Lo ha detto Simona D’Onofrio del dipartimento di Prevenzione Asl dell’Aquila in occasione del seminario sull’obiettivo 3, “Salute e Benessere”, dell’Agenda 2030 per lo Sviluppo sostenibile, il documento sottoscritto nel 2015 da 193 Paesi delle Nazioni unite. Un confronto, orientato alle strategie per garantire un presente e un futuro migliore al Pianeta e alle persone che lo abitano, promosso dall’Università dell’Aquila.
“I dati di mortalità Istat per livello di istruzione – ha sottolineato la dottoressa D’Onofrio – mostrano già nel periodo pre-pandemico significative disuguaglianze a sfavore delle persone meno istruite e, questo, malgrado una parziale attenuazione degli effetti, rispetto ad altri Paesi europei, grazie alla protezione della dieta mediterranea, della rete familiare e di un sistema sanitario universalistico”.
“In corrispondenza della prima ondata della pandemia – ha aggiunto – il divario di mortalità tra i meno e i più istruiti si è ulteriormente allargato; i meccanismi che espongono al rischio di morte hanno, infatti, agito con maggiore virulenza sulle persone meno istruite”.
Sulla base del rapporto Istat Bes (Benessere equo e sostenibile in Italia) 2020, la dottoressa D’Onofrio ha ricordato che nel periodo febbraio-novembre di quell’anno, il primo dalla diffusione del Covid, si stimano complessivamente circa 84mila morti in più in Italia.

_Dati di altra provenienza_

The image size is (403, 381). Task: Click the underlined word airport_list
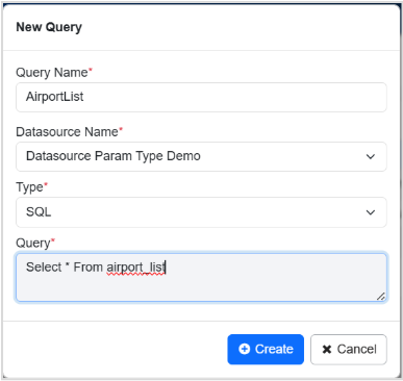(136, 267)
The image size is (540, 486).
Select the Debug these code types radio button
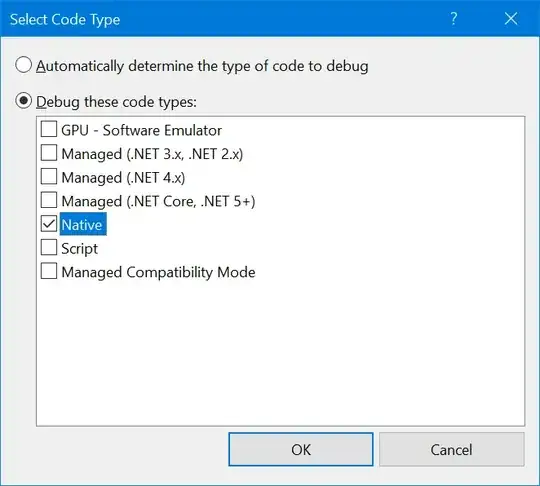[23, 101]
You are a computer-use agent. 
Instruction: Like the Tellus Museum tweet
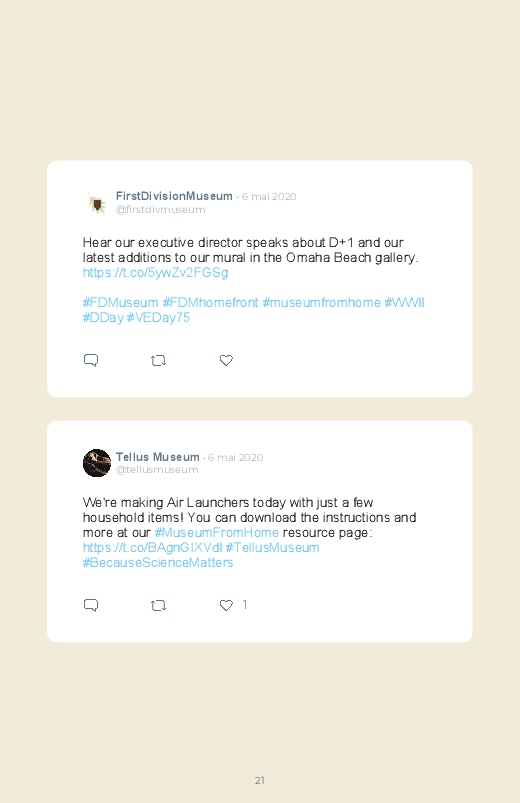pos(226,605)
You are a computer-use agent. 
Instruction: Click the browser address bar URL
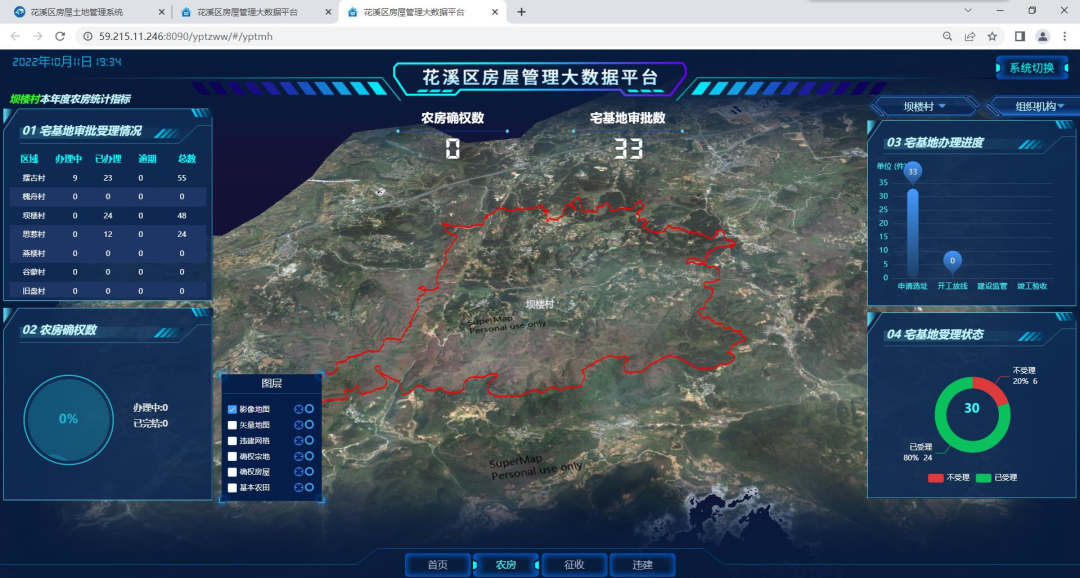(x=185, y=36)
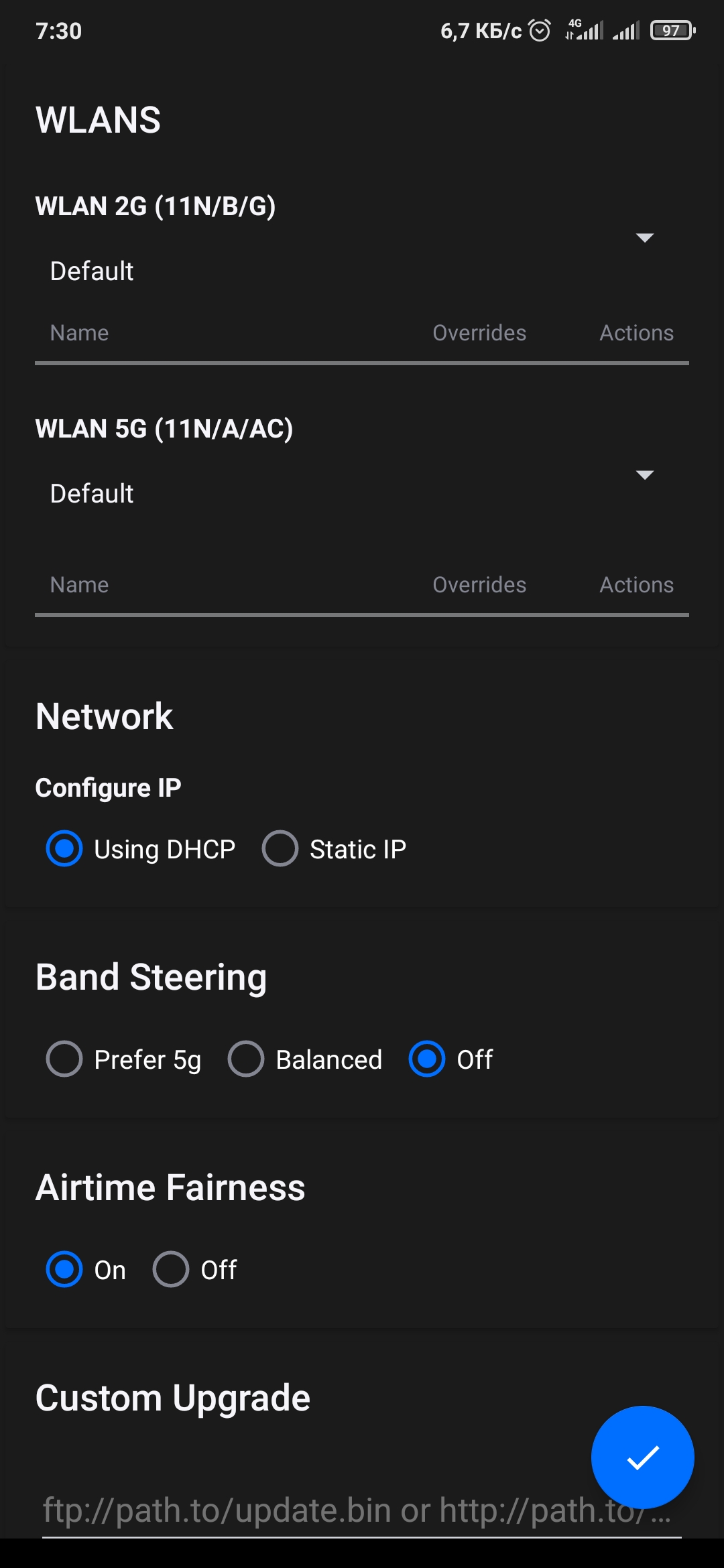Screen dimensions: 724x1568
Task: Open WLAN 2G group dropdown arrow
Action: [644, 238]
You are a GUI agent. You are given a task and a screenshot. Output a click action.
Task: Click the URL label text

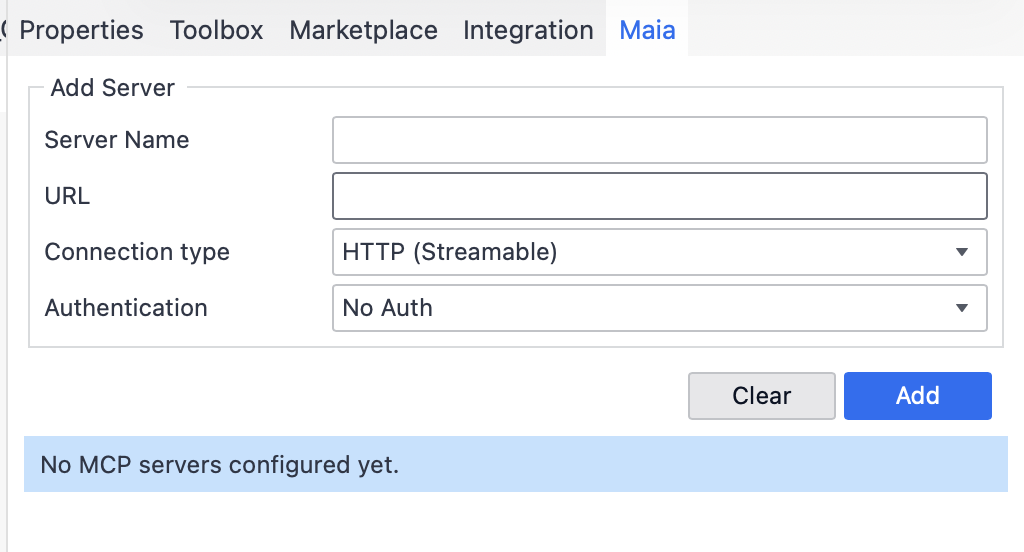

“L’eccesso di mortalità – ha spiegato – è un importante indicatore dell’impatto complessivo dell’epidemia, non solo tenendo conto dei decessi attribuiti direttamente a Covid-19 ma anche di quelli che possono essere sfuggiti al sistema di sorveglianza perché non diagnosticati o dei decessi indirettamente collegati alla pandemia, quali le morti causate da un trattamento ritardato o mancato a causa di un sistema sanitario sovraccarico”.